» WHAT YOU HAVE TO DO: Copy the listing below exactly. Pictures stay out of it.

══ RECORDS SHOWN

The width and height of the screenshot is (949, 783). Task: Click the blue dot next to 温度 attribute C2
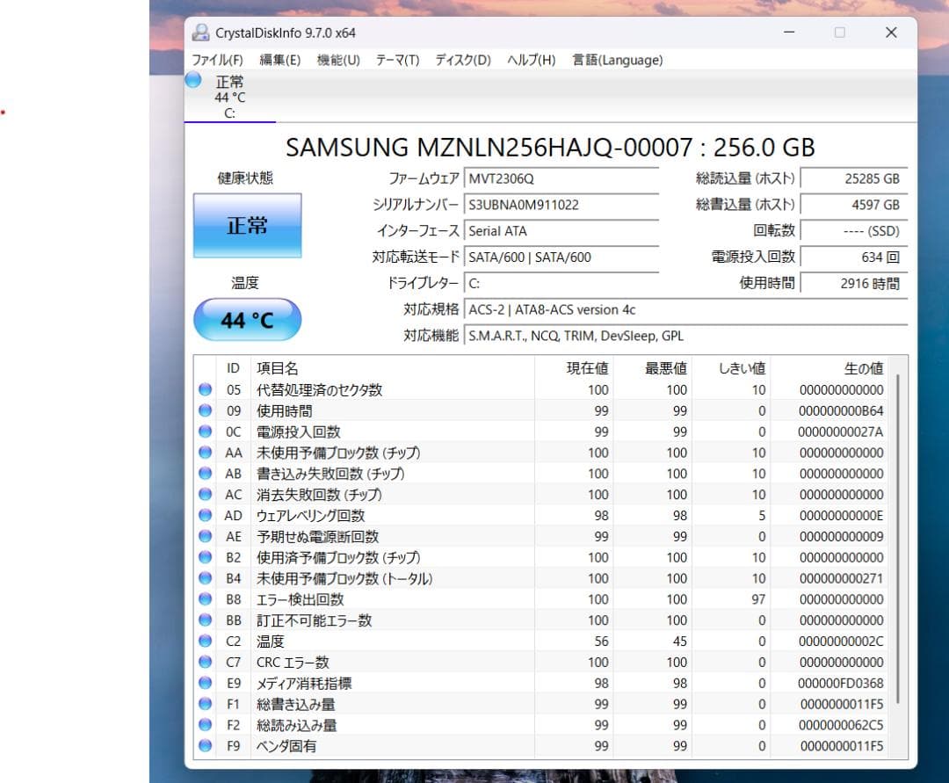point(205,641)

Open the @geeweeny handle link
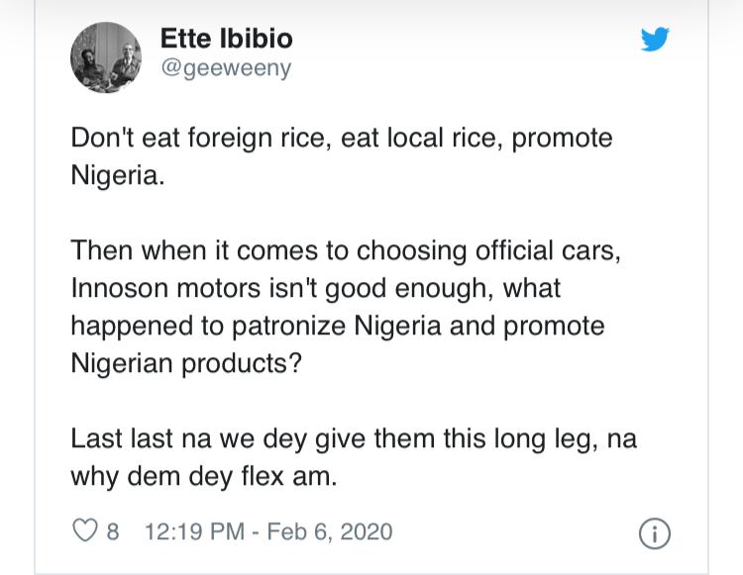[x=225, y=69]
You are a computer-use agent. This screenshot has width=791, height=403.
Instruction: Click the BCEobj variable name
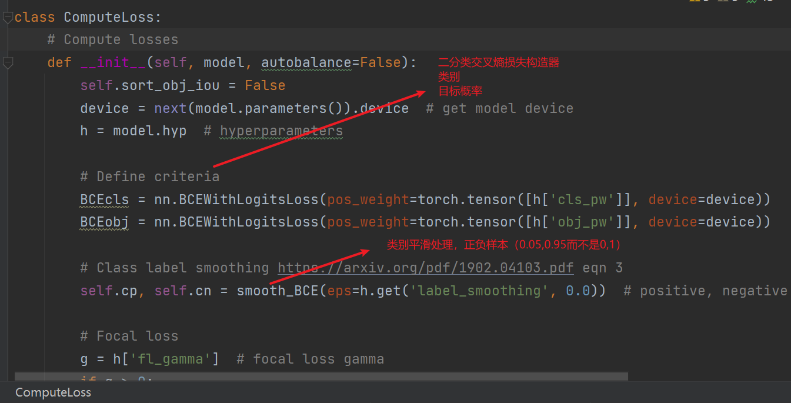[x=104, y=222]
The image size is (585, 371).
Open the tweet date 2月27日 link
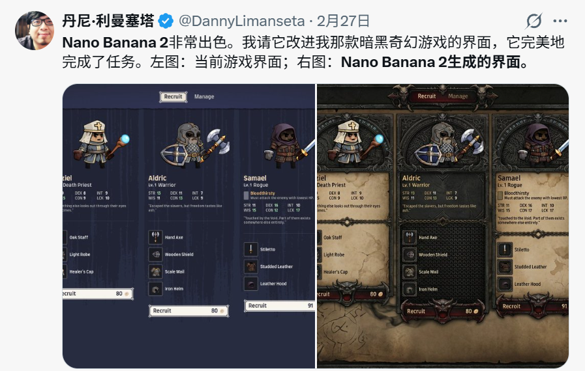[x=343, y=21]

════

» ANSWER BOX:
The width and height of the screenshot is (949, 783). Task: Click the blue dot next to 温度 attribute C2
point(205,641)

Open the @geeweeny handle link
[x=225, y=69]
You are a computer-use agent. This screenshot has width=791, height=403.
Instruction: Click the BCEobj variable name
[x=104, y=222]
The image size is (585, 371).
Open the tweet date 2月27日 link
[x=343, y=21]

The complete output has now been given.